I’m a little confused after reading the article. The headline refers to a 75mm gun. But the article writes about a 76mm gun. Are they the same, were there two separate guns, one 75mm and one 76mm?
Also limited ammo capacity, around 22 or 24 rounds is all that an JS-2 could carry.
Was your Dad in the Army. The Marines used the M4A2 with 2 GMC diesel engines. This was also the variant that made up the bulk of Lend Lease Sherman tank sent to the Soviet Union.

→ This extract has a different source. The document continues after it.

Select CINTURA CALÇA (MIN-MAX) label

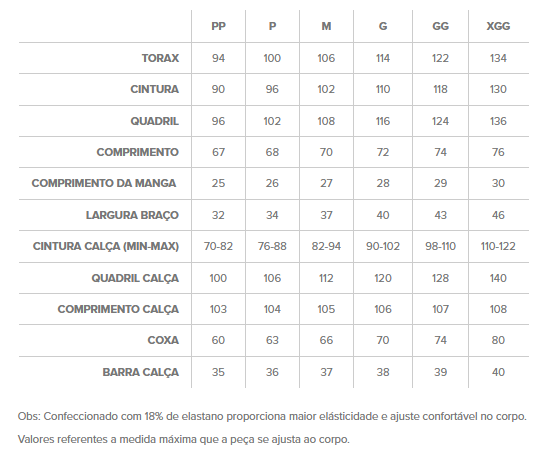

The M4 Sherman was originally equipped with a 75mm gun, that, while it performed reasonably well in North Africa, was found seriously wanting later in the war. A higher velocity 76mm weapon started to replace the older 75mm weapon, but this took far longer than expected, and Shermans in France and Italy found themselves coming up against Panthers and Tigers, against which the 75mm gun was simply inadequate. The article is about the end of 75mm gun and the switch to the 76mm.
Probably several division in the Red Army used the Sherman.
We sent them 4,100 M4A2 Sherman tanks. Roughly 2000 with 75mm guns and 2000 with the 76mm gun
At the end of 1942 the Soviets sent a T-34 and a KV-1
to the United States for familiarization with their designs.
I have never read the Report from the Aberdeen proving grounds that did the testing, but I have read a Russian report to higher authority summarizing the American report.
One of the more interesting comments in this summary was a atatement in the American report that “the designer of the air cleaners (on the T-34)should be tried for treason.” Overall the Aberdeen people were very impressed with the Soviet designs, but found Soviet engines and transmissions to be rather poorly manufactured when compared to American machinery.
Thanks but how does 1 mm make such a difference?
On it’s own, not that much. However, the construction of the two guns was radically different - for starters, the 75mm was only a 40 caliber gun, the 76mm 52. The barrel was almost twice as long, and the gun had an entirely new type of high-velocity shell.
As you may know, engines for Soviet tanks was basically from tractors. There is a true story about t-55/62 tanks that was taken by Israelis after Yom Kippur war(1973).In mid-70’s Israel asked Romania to sell Soviet tractors K-700/750.Romanians was very happy to get hard currency and sold few hundred of them. Soviets started to analyze the situation and tried to figure out why Israelis needed their tractors. When conclusion was reached it was too late. There was a need for engines/parts for T models and they are the same.
True and that’s one of the reasons why JS-2 was never used in tank to tank combat. Low rate of fire and limited ammo capacity.
There is countless pictures about Soviet Armored forces and pictures in general about WWII but I haven’t seen single one with Soviet tank crews on Shermans.